Directions
1. Answer these from the RAM review, one answer per line:
(a) What CAS latency is given for the Thermaltake TOUGHRAM RGB kit?
(b) Which voice assistant can control the TOUGHRAM lighting?
(c) Whose memory does the review suggest instead of the Dominator for a lower price?
2. Proceed with the review of RAM for the i9-11900K, picking up after its final sentence.

Best High-frequency RAM for i9-11900K: Thermaltake TOUGHRAM RGB 4600MHz 2x8GB
The RAM we’ve discussed so far has all been at 4000MHz, which greatly benefits the 11900K. Can we go higher, though? That is indeed the case with the blazing-fast 4600MHz kit from Thermaltake. It combines excellent performance with a reasonable price compared to RAM with similar specs and Samsung B-die. Add great aesthetics & voice-controlled RGB, and you’ve got something truly unique.
There are even faster kits out there, like the 5000MHz version of Vengeance LPX. Sadly, they offer diminishing returns and are incredibly expensive, not to mention frequently unavailable.
Thermaltake wasn’t kidding when giving the TOUGHRAM RGB its name. The kit cut an imposing figure with thick yet beautiful brushed aluminum heat spreaders and tall diffusers. Two mirror-like wedges are inserted into each stick towards the left, completely breaking up the look while subtly inserting a Thermaltake logo into it.
The diffuse glow is soft but not dark to the point of being overshadowed by other components. You may control it with the standard array of motherboard lighting software. Interestingly, TOUGHRAM also responds to voice commands you give to Amazon Alexa once the proper skill is in place.
A CAS latency of 19-26-26-45 doesn’t initially sound reassuring, especially since a 1.5V power requirement accompanies it. However, keep in mind that the memory works like a charm at 4600MHz. You can thank its single-layer Hynix D-die ICs. While not the best at achieving the quickest timings, it excels at reaching lofty frequencies.
Excellent pricing is another of the kit’s strengths. This becomes even more poignant once you look at some test results in which it doesn’t do that much better than competitors with low frequencies. Expect peak results when number crunching is called for. Gaming benchmarks see the RAM perform on par with premium-grade competitors that don’t push the frequency envelope quite as high.
Best RGB RAM for i9-11900K: Corsair Dominator Platinum RGB 4000MHz 2x16GB
It’s a testament to the times that almost every kit in the list has some kind of lighting. No one goes as far as Corsair when RGB is concerned, though. The latest entry in the Dominator line comes with more LEDs per stick than your average flashlight. Moreover, they’re created in-house and glow like nothing you’ve seen before.
If there’s anything wrong with the Dominator, it’s the price. Go for some of XPG’s Spectrix memory instead if you want to spend a more reasonable amount and still grace your PC with unique lighting.

Provided material
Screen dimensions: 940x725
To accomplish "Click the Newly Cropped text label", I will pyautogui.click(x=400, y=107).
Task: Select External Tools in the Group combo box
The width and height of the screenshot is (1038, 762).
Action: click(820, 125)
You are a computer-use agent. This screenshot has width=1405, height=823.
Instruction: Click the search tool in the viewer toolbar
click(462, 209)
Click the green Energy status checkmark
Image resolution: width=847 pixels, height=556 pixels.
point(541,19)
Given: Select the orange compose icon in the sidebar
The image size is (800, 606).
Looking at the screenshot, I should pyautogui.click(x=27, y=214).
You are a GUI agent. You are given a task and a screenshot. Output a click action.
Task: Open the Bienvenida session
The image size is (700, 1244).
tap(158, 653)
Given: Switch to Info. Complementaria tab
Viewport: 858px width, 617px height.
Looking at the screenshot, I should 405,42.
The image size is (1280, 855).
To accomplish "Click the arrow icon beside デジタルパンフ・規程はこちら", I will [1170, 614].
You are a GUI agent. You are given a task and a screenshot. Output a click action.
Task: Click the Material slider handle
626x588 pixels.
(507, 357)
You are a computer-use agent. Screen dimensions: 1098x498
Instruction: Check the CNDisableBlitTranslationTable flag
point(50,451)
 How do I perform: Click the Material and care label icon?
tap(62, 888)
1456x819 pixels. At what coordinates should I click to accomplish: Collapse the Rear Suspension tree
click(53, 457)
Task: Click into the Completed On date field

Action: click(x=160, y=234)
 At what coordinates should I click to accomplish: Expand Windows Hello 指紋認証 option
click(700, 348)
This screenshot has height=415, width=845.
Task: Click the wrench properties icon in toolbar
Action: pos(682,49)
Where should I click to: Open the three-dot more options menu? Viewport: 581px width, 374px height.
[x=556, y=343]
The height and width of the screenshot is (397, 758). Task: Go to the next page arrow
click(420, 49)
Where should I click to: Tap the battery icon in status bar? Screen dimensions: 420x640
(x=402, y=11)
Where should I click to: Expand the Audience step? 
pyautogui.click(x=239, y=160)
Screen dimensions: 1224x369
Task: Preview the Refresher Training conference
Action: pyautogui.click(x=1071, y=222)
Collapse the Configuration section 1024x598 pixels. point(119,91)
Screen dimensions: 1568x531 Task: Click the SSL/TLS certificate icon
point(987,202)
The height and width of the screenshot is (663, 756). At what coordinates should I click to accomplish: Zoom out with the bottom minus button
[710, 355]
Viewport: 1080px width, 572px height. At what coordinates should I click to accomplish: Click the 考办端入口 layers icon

The responses
1.
(a) 19-26-26-45
(b) Amazon Alexa
(c) XPG's Spectrix memory

2.
There’s no mistaking a member of the Dominator family for anything else due to the high heat spreader and beveled top corners. The Platinum RGB has additional charm since the heat spreader is thinner than before and available in matte versions of either black or white. The latter might not work with any build, but it’s the more attractive offering due to some gold-colored accents.
This is Corsair’s first memory with built-in Capellix LEDs. You might have encountered them before if you’ve invested in one of the company’s high-end AIOs. Capellix takes up much less real estate but can glow brighter than ordinary LEDs while needing less power to work. There’s no need for a conventional diffuser due to the 12 lights’ positioning and strength, so you’re getting square cutouts on top and contact-shaped ones on the sides instead.
The height problem you might have with the RGB Pro is even more pronounced with the Dominator Platinum since it is 4mm taller. You can get this RAM in either 2×16 or 4x8GB configurations. The differences in performance are practically nonexistent. The timings are nothing special, showing up as 19-23-23-45 in CPU-Z. At least the voltage needed to maintain them is a standard 1.35V.
The price premium is only worth it if you’re in love with Capellix since performance figures don’t seem to justify it. Corsair’s memory does well overall, but you’d get better results by investing in some Trident Z Royal instead.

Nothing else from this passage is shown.